Basil of Seleucia was a Roman Bishop and ecclesiastical writer. He was archbishop of Seleucia ad Calycadnum by 448. He condemned Eutyches in the year 448, "acquiesced" while "rehabilitating" at the Latrocinium in 449, "but recanted and signed" the Tome of Leo in 450.

==Biography==
His date of birth is uncertain but probably around the turn of the 5th century; he was consecrated bishop by 448, a position he held for at least a decade. Basil was a notable figure during the period when the Eastern Church was convulsed by the Eutychian controversy, and was necessarily obliged to take sides in all the attendant disputes. Those of his writings which have come down to us, though perhaps too rhetorical and involved, suggest that he was a man of great literary ability.

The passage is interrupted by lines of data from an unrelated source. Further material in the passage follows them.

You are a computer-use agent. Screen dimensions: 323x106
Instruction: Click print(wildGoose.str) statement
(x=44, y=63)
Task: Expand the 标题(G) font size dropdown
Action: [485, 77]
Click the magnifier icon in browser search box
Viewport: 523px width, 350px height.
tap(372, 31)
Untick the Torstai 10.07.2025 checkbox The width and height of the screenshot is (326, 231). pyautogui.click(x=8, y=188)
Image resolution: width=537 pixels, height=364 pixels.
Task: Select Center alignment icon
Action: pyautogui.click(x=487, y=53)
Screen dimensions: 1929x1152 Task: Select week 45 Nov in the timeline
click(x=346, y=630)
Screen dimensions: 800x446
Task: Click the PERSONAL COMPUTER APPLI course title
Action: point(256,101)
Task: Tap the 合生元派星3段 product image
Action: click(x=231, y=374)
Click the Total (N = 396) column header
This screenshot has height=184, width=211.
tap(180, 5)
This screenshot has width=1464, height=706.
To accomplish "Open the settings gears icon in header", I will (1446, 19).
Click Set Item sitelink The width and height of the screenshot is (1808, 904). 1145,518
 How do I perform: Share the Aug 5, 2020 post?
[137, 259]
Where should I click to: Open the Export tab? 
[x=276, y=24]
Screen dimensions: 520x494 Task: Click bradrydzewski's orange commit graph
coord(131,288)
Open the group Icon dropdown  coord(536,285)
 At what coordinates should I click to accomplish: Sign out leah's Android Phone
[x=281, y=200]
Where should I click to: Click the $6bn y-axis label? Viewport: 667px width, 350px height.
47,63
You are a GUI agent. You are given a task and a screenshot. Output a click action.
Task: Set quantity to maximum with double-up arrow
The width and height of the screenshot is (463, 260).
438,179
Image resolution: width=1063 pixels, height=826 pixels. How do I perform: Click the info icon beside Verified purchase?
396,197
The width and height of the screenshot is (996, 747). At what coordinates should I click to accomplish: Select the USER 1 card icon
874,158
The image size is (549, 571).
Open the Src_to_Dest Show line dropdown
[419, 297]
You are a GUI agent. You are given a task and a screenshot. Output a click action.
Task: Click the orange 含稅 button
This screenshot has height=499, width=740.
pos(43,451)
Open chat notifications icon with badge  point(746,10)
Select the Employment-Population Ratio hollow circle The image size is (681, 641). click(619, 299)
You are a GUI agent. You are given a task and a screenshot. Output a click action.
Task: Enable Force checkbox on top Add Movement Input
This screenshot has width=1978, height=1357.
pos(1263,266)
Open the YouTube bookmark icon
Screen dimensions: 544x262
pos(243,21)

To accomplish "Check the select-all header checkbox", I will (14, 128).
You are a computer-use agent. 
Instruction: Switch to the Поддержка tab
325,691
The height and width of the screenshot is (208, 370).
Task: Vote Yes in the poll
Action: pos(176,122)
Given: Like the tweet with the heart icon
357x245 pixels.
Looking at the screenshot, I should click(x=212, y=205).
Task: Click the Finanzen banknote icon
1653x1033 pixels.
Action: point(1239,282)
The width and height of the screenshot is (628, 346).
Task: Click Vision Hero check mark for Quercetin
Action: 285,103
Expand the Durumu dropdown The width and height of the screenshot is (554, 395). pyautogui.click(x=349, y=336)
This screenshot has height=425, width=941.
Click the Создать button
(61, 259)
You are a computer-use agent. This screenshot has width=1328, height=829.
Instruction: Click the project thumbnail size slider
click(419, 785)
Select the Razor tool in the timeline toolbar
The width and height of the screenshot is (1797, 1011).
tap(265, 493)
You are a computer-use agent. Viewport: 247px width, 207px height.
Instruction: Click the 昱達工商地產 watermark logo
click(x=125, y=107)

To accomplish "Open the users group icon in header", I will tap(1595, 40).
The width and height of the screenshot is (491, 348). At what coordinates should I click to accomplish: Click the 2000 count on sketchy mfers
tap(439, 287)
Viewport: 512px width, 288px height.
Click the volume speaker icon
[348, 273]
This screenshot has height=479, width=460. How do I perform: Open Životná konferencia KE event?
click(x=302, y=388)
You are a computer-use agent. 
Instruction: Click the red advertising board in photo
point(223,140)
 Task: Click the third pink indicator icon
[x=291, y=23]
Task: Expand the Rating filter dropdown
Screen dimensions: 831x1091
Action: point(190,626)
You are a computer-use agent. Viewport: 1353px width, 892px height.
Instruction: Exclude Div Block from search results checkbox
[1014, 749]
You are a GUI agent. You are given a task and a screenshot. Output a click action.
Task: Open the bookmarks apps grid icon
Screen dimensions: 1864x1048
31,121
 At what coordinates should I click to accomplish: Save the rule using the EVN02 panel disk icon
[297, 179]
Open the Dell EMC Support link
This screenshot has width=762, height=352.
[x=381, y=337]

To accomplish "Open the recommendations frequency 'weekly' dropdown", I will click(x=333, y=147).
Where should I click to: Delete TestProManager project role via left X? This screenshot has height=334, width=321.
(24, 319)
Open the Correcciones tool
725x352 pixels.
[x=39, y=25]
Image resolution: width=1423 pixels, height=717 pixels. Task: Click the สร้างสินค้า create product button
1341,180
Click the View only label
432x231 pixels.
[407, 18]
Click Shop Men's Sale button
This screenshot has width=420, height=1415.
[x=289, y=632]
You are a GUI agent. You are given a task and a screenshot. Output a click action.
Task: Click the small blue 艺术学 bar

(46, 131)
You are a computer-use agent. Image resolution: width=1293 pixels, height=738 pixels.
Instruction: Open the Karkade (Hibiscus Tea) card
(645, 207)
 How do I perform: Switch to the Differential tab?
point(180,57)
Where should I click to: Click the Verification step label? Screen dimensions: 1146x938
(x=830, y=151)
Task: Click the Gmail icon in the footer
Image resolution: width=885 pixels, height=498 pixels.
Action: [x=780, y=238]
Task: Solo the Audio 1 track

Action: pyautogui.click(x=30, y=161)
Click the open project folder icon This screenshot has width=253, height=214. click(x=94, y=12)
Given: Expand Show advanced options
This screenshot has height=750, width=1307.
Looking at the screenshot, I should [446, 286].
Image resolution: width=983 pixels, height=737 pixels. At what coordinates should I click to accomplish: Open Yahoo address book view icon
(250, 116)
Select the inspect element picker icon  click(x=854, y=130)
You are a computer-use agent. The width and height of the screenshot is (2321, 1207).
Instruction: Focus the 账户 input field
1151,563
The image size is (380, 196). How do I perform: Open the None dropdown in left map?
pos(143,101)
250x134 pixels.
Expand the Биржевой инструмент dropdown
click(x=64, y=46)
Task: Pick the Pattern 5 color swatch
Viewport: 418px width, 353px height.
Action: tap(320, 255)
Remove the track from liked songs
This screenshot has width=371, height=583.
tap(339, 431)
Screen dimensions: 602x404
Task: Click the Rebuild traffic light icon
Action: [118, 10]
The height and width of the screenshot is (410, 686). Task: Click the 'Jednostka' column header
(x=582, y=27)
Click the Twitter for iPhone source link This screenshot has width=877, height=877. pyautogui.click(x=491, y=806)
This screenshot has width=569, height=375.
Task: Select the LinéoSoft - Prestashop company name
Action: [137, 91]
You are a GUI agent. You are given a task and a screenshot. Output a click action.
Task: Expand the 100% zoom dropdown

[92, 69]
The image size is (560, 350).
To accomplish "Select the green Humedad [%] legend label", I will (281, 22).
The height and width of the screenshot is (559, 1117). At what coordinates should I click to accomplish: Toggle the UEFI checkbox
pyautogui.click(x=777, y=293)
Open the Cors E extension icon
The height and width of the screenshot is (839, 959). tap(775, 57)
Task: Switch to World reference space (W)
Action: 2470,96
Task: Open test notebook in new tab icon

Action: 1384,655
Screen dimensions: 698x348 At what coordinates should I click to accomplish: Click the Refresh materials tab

He was appointed Bishop of Seleucia in Isauria, between the years 432 and 447, and was one of those who took part in the Synod of Constantinople, which was summoned in 448 by Patriarch Flavian of Constantinople to assess the faith of the archimandrite Eutyches. Although in Constantinople he accepted Eutyches' condemnation, he attended the Second Council of Ephesus the next year (449), where he voted for the rehabilitation of Eutyches and for the deposition of the Patriarch of Constantinople. Later, at Chalcedon, he claimed that he had felt obliged to submit to the authority of the other bishops at Ephesus, particularly Dioscurus of Alexandria.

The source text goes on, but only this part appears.